Les manifestations linguistiques du don dans les langues romanes offrent une fenêtre unique sur les dynamiques sociales et culturelles de ces communautés. À travers l’analyse du corpus C-ORAL-ROM et d’autres ressources comme VALIBEL, il est possible de saisir les nuances et les variations qui caractérisent cet acte fondamental. Les travaux de Cresti et Moneglia (2005) fournissent une base solide pour explorer ces dimensions linguistiques, soulignant l’importance de la langue dans la perpétuation et l’expression du don.
2. Interprétations sémantiques du concept de don
Dans cette partie, les différentes interprétations sémantiques du concept de don vont mettre en lumière les diverses facettes linguistiques et culturelles qu’il revêt. Cette exploration nous permet d’appréhender la subtilité de ce concept, qui transcende les frontières géographiques et temporelles, occupant une place centrale dans de nombreuses sociétés à travers le monde.
Le don comme acte de générosité altruiste
L’interprétation la plus répandue du don est celle qui le considère comme un acte de générosité désintéressée, motivé par le désir d’aider autrui sans attendre de contrepartie.
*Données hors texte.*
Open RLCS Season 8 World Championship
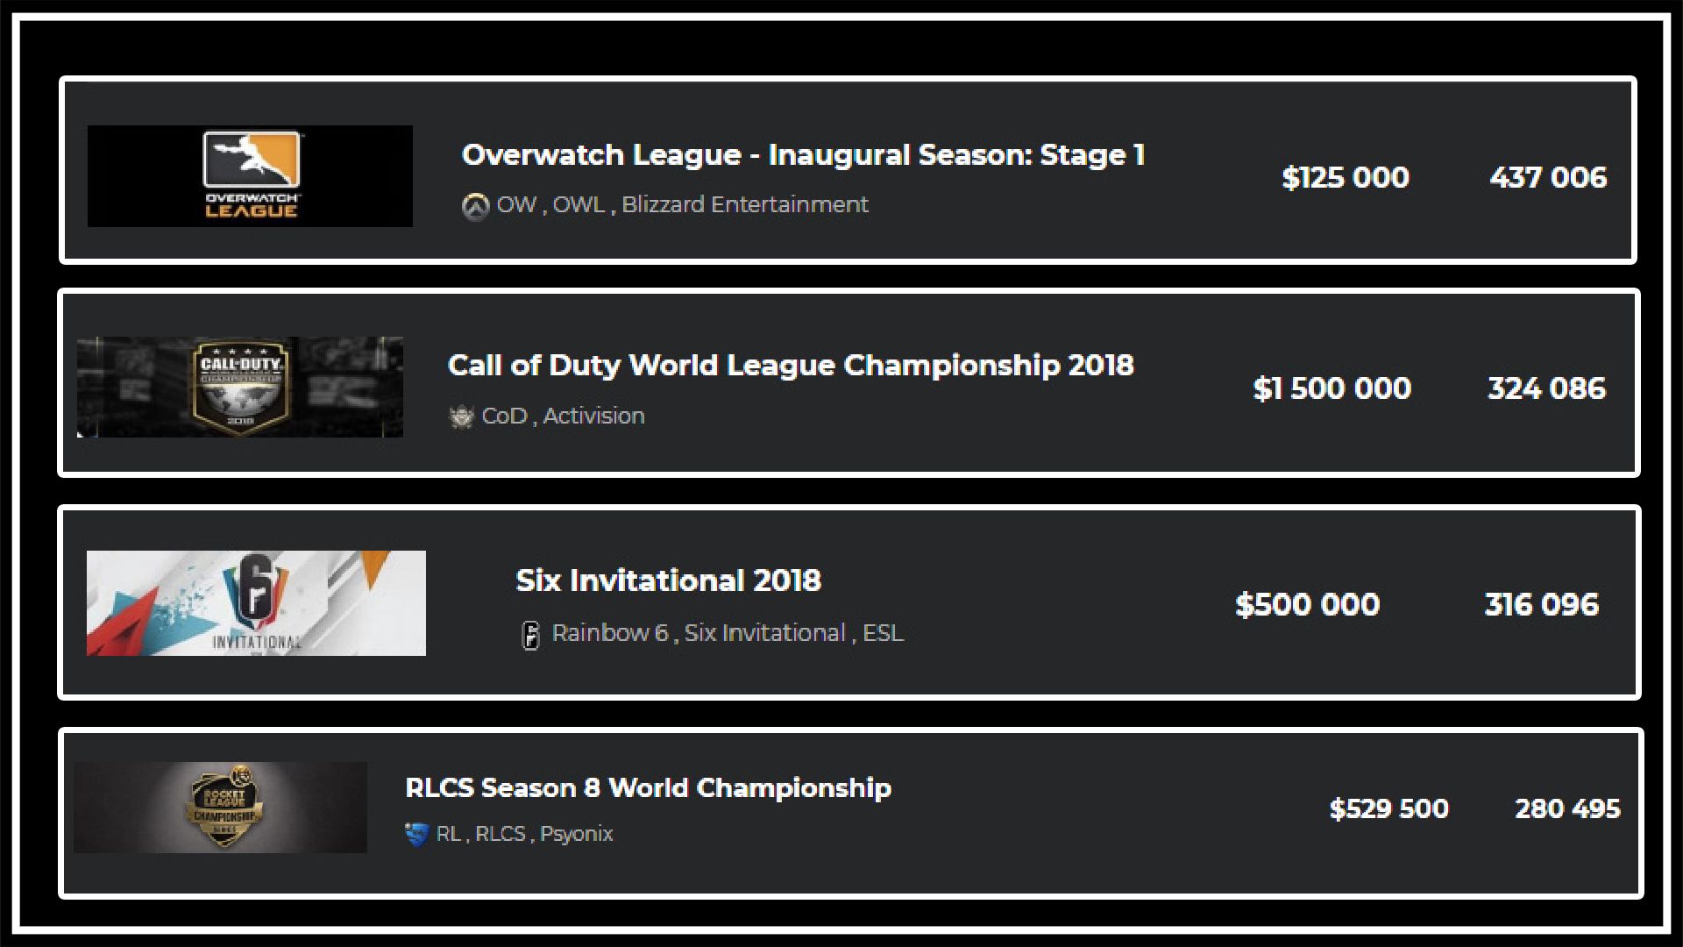Image resolution: width=1683 pixels, height=947 pixels. pos(648,787)
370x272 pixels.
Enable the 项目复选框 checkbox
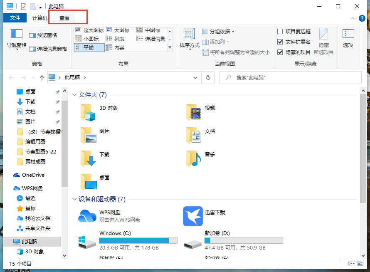[280, 31]
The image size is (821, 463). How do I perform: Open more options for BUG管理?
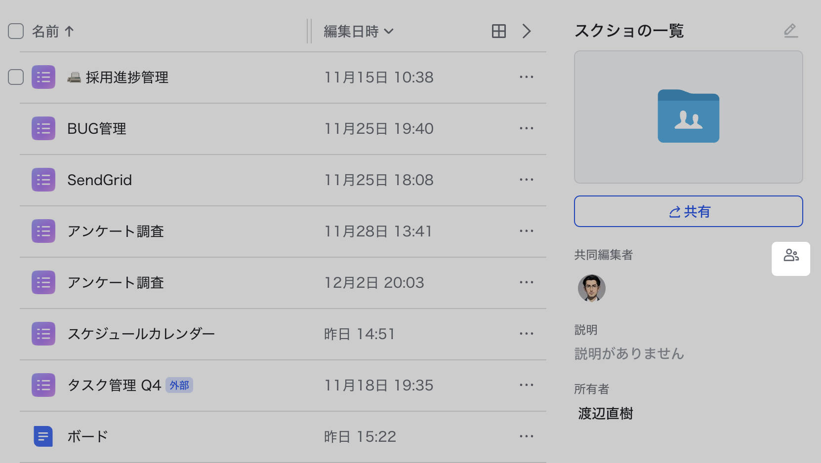pyautogui.click(x=527, y=128)
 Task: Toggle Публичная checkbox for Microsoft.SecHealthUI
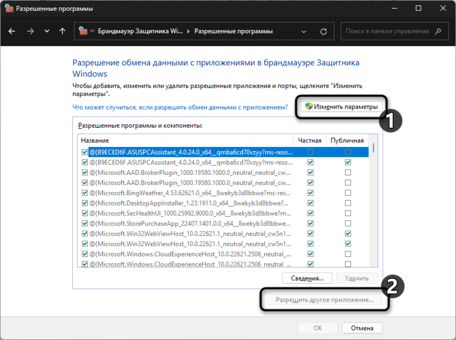coord(347,213)
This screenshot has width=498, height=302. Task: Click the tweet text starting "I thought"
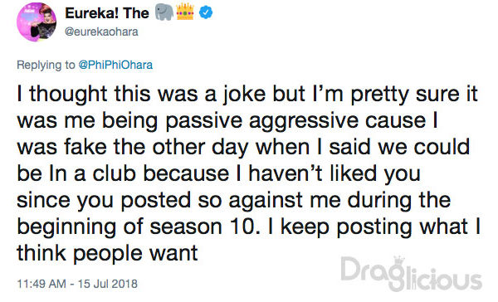click(249, 173)
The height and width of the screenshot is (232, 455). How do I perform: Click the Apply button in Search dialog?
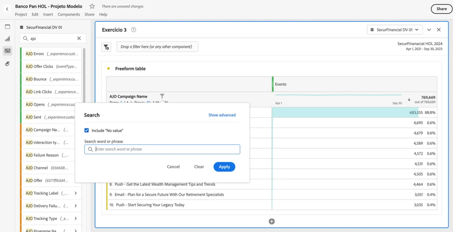(224, 167)
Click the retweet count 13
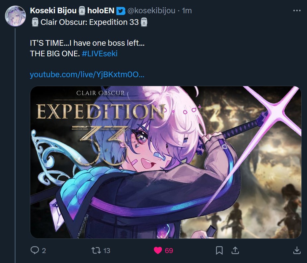Viewport: 307px width, 263px height. coord(107,251)
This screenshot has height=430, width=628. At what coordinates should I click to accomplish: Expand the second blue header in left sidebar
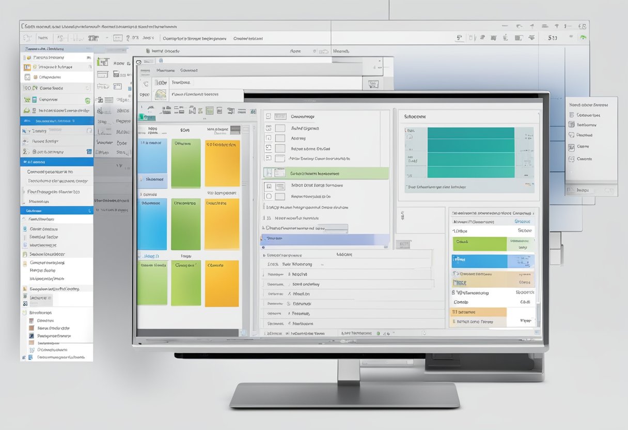pos(57,162)
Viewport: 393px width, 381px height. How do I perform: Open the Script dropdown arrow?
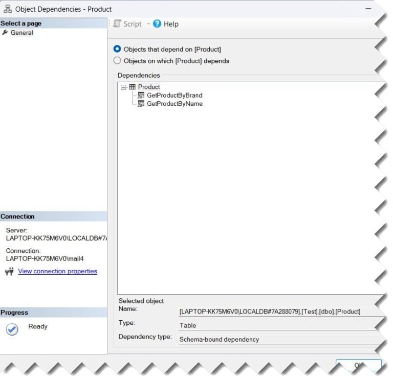tap(148, 24)
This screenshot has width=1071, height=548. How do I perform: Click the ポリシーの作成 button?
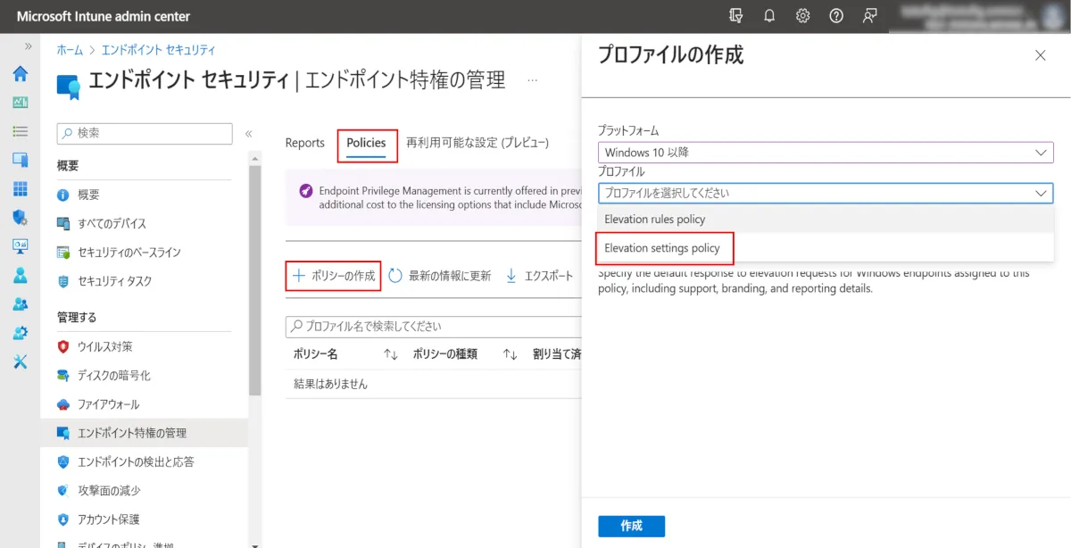click(x=335, y=276)
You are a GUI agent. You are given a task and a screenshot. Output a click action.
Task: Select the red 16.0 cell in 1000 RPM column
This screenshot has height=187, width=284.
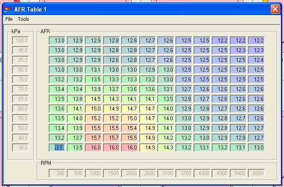pos(93,148)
Cette perspective trouve écho dans les travaux de Marcel Mauss (1924) qui explore « les différentes formes de don dans les sociétés traditionnelles ». Ce maître à penser annonce dans ses écrits que : « le don revêt une dimension symbolique profonde, étant à la fois un moyen d’établir des liens sociaux et un mécanisme de redistribution de la richesse au sein de la communauté ». Un exemple historique éloquent est celui des potlatchs chez « les peuples autochtones de la côte nord-ouest du Pacifique ». Ces cérémonies fastueuses étaient l’occasion pour les chefs de démontrer leur générosité en offrant des présents somptueux, tout en renforçant leur statut social et en consolidant les alliances entre clans[1].
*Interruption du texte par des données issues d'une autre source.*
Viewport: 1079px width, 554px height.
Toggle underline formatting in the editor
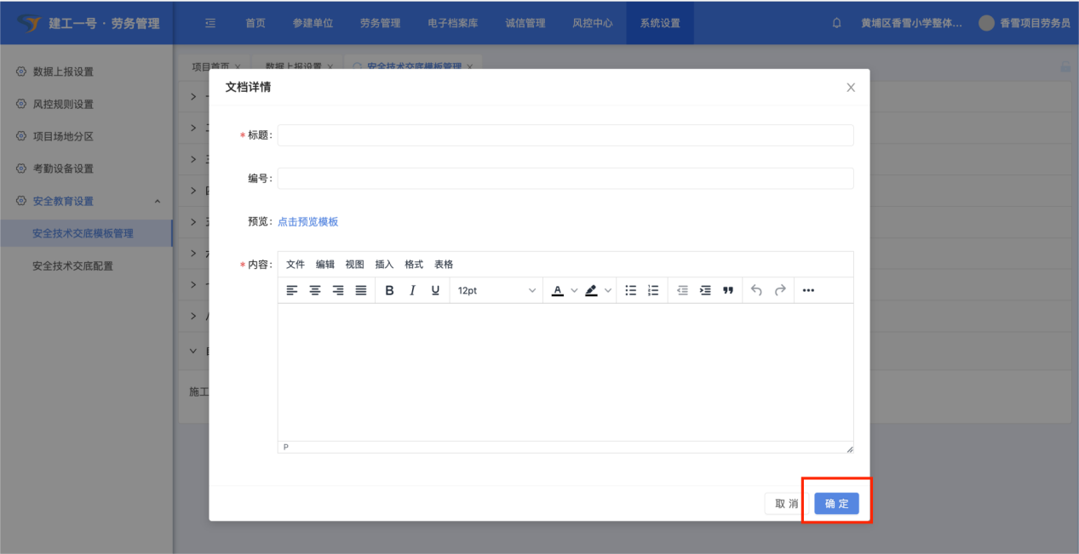pos(435,290)
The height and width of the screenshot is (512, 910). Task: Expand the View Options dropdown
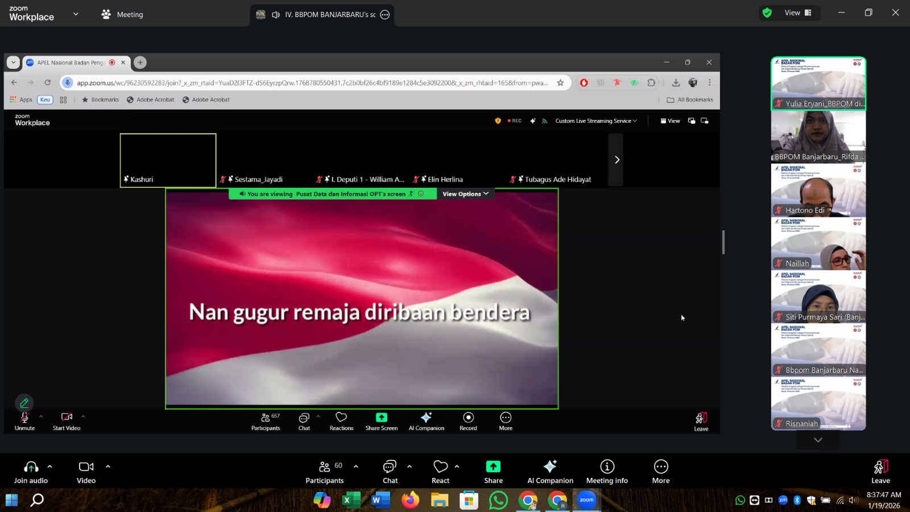pyautogui.click(x=465, y=194)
Le don comme marque de reconnaissance sociale
Une autre interprétation du don le valorise comme marque de reconnaissance sociale. Selon cette perspective, donner est une manière pour l’individu de signifier son appartenance à un groupe, de renforcer ses liens avec ses pairs et d’affirmer son statut au sein de la communauté. Cette notion est étroitement liée à celle de prestige, comme l’illustre brillamment le concept de « potlatch » chez les Kwakwaka’wakw, décrit par l’anthropologue Franz Boas dans ses travaux au début du 20e siècle. Un exemple contemporain de cette interprétation se retrouve dans les pratiques de mécénat dans le domaine artistique et culturel. Les grandes entreprises et les individus fortunés offrent des dons à des institutions telles que les musées et les théâtres non seulement par philanthropie, mais aussi pour afficher leur « statut » et leur « influence au sein de la société » (Martin, 2023 : 145).
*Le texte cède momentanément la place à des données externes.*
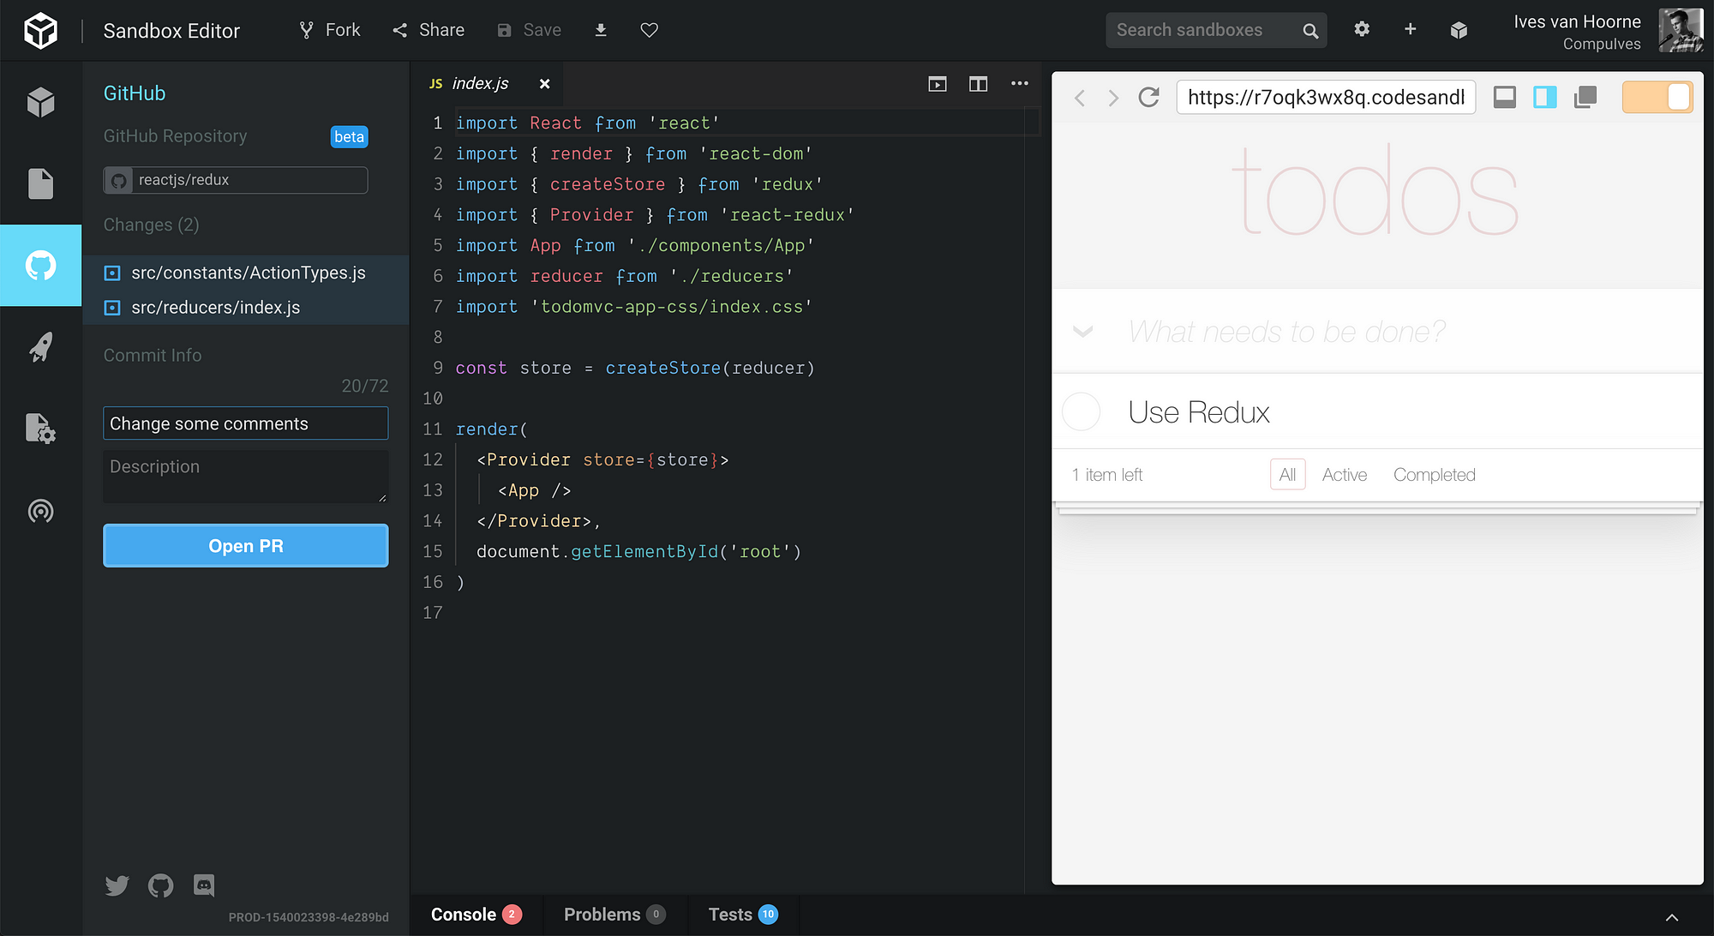Click the CodeSandbox cube icon top-left
The image size is (1714, 936).
pos(40,30)
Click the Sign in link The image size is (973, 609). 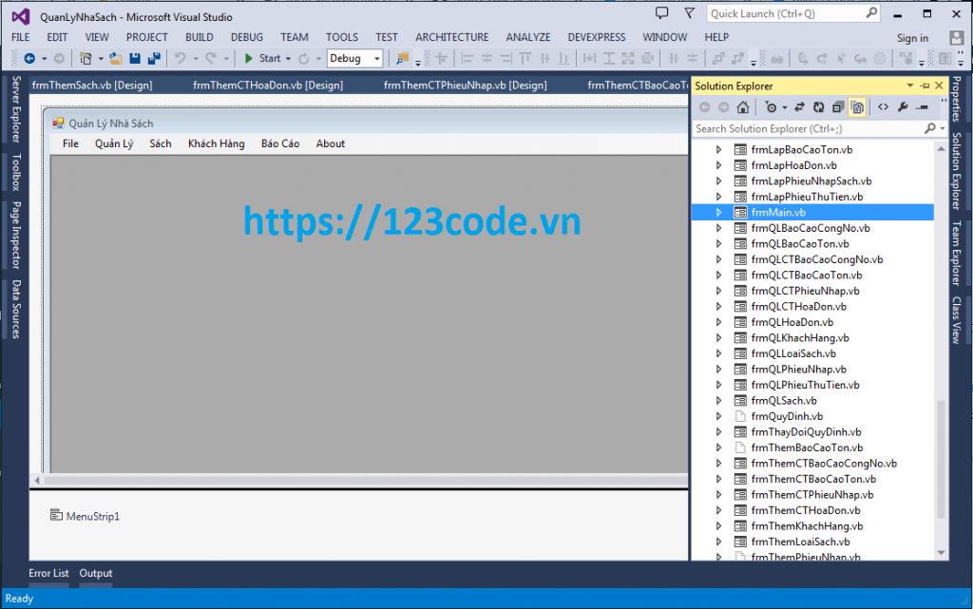(912, 37)
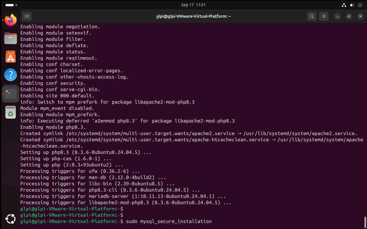Open the Trash from the dock
Image resolution: width=367 pixels, height=229 pixels.
[10, 112]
Le don comme stratégie communicationnelle
Une troisième interprétation du don se concentre sur sa dimension communicationnelle. Selon cette perspective, donner peut se percevoir comme une stratégie visant à établir ou à renforcer une relation interpersonnelle, à exprimer des émotions ou à transmettre un message particulier. Dans son approche sur le don, le sociologue Goffman (1971 : 82) explore dans son analyse des interactions sociales où il « met en lumière le rôle du don dans la construction et la maintenance de l’image de soi ». L’exemple pertinent contemporain est celui des échanges de « cadeaux lors des fêtes de fin d’année » quand chaque individu offre des présents à leurs proches non seulement pour exprimer leur affection, mais aussi afin de leur communiquer des sentiments tels que la gratitude, la reconnaissance ou l’amour.
Le don comme forme de pouvoir et de contrôle
Enfin, une quatrième interprétation du don met en évidence sa dimension de pouvoir et de contrôle. Selon cette perspective, donner peut être utilisé comme un moyen de domination ou de manipulation, permettant à celui qui donne d’exercer une influence sur celui qui reçoit. Cette dynamique est explorée par P. Bourdieu (1984 : 113) dans sa théorie de la reproduction sociale, où il analyse : « les mécanismes de domination symbolique au sein des différentes sphères de la société ». Un exemple historique éclairant est celui des cadeaux diplomatiques échangés entre les dirigeants politiques et les souverains au cours de l’histoire. Ces présents, souvent somptueux, étaient destinés à sceller des alliances ou à obtenir des faveurs, mais pouvant également servir de moyen de pression ou de subordination.
En conclusion, les interprétations sémantiques du concept de don sont multiples et variées, reflétant la complexité des relations humaines et des dynamiques sociales. En explorant ces différentes perspectives, nous comprenons la nature et la portée de ce phénomène universel, qui transcende les barrières culturelles et temporelles.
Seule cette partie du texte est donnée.